Wouldn’t be a bad idea to
start carrying your piece.”

She pointed to the handbag on the
floorboard beside her foot. “I never leave home without it. Well, rarely.
Are you going to start taking your own advice?”

“Probably.”

“Maybe we’d better take a closer look at
this guy,” Jaz said.

She sped up in an attempt to catch him,
but the suspect car had already disappeared down the southbound ramp into a
stream of traffic by the time Briley Parkway came into view.

“If it’s somebody interested in us,” Sid
said, “I’m sure we’ll meet again.”

Jaz swung onto the northbound lane toward
Madison.

 

It wasn’t
until
she got home that Jaz
thought about the man John mentioned who had asked if she was in that
morning. She got out the surveillance tape from the front gate camera and
ran it back until she found the car involved. Normally, the tape would have
provided a good image of the driver, but in this case he had a black cap
pulled low on his forehead and large sunglasses. The only identifying
feature was a dimple in his chin.

Since the car backed out of the driveway
entrance, the license plate was not visible. One fact struck her, however.
The car was a green Ford. It could have been a twin of the one that followed
them out of Ashland City on Thursday.

 

 

 

19

 

 

 

Sid began his
run Saturday morning at sunrise, although he’d been in bed hardly long
enough to call it a night. A book of fascinating cases written by a veteran
PI had kept him turning pages way past the time he should have given up.
After his usual routine of shower, breakfast, coffee and newspaper, he set
out to follow through on what he and Jaz had agreed. He called the farm
supply store where Bobby Wallace worked. The woman who answered told him it
was Bobby’s day off. As soon as Jerry Jackson arrived to beef up his
security system, Sid climbed into his pickup truck and headed back to
Ashland City. He kept an eye out for any sign of a tail but saw no one.
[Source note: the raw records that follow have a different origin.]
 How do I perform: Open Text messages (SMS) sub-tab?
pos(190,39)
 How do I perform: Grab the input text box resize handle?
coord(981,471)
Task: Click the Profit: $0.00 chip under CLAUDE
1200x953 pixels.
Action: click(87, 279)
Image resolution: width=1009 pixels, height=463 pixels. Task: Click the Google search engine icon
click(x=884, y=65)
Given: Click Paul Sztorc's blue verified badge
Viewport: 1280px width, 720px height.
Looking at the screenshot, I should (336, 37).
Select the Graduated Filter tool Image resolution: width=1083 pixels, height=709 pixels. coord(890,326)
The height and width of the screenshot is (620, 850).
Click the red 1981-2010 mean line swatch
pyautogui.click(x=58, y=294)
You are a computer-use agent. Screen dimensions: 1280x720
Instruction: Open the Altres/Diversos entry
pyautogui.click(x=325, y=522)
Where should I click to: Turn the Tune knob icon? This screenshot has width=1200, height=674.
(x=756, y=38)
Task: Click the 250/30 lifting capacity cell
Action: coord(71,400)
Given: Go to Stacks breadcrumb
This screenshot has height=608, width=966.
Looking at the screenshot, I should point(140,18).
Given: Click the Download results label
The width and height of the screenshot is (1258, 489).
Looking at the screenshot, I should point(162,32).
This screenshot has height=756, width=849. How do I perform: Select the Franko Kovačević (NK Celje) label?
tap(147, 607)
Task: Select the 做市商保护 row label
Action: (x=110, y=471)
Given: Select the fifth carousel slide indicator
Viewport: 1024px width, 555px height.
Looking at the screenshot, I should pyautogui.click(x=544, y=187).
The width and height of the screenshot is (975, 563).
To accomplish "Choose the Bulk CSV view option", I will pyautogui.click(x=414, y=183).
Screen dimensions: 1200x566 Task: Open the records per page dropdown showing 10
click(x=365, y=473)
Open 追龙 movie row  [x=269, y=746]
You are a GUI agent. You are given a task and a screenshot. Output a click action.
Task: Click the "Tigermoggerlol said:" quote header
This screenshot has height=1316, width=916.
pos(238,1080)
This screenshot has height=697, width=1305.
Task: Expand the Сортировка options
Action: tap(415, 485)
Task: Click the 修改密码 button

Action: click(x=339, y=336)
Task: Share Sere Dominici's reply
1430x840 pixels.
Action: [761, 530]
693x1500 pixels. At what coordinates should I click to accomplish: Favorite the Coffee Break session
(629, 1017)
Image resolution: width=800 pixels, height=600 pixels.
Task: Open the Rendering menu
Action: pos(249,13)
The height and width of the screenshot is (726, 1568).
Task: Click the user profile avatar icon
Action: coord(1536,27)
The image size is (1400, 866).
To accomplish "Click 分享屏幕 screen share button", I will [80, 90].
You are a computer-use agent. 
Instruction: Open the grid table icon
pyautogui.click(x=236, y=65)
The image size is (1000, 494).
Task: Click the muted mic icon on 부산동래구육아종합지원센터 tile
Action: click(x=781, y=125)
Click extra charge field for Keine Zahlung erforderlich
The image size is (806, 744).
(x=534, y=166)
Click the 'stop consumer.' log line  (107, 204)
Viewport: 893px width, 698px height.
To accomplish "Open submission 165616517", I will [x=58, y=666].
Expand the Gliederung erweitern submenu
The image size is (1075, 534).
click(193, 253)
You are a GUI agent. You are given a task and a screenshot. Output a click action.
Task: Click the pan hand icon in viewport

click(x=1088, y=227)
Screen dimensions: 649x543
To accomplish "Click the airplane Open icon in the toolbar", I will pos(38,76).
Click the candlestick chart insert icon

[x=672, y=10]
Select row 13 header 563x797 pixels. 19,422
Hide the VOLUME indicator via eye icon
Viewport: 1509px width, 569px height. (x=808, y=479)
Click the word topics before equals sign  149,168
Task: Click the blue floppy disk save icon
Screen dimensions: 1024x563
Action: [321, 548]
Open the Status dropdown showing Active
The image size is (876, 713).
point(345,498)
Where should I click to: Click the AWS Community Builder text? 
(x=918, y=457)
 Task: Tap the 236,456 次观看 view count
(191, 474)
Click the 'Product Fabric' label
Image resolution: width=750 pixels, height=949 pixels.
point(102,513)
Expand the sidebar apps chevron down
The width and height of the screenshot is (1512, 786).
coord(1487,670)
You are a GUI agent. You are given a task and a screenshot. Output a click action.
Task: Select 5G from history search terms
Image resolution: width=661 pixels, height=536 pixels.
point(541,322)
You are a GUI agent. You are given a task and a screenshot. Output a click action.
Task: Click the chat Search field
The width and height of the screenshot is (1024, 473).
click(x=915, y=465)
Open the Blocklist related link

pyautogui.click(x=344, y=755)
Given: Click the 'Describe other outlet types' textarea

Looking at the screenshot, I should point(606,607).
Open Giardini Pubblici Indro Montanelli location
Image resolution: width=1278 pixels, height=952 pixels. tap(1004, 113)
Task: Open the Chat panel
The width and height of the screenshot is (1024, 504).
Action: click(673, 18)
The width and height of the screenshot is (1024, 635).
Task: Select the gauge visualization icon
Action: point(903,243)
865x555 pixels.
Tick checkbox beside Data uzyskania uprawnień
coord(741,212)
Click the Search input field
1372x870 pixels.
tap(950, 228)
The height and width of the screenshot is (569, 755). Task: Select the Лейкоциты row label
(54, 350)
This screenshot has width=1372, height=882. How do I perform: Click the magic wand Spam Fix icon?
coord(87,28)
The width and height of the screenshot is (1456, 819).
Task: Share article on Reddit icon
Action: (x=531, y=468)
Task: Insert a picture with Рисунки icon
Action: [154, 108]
The store fronted on Main Street not far
beyond the center of town. Small tractors lined up at one side of the
parking area like race cars awaiting the checkered flag. Sid walked inside.
He took in the artful display of power tools and small farm
implements,
then approached the counter where a
young woman with boyish brown hair and a pixy smile greeted him.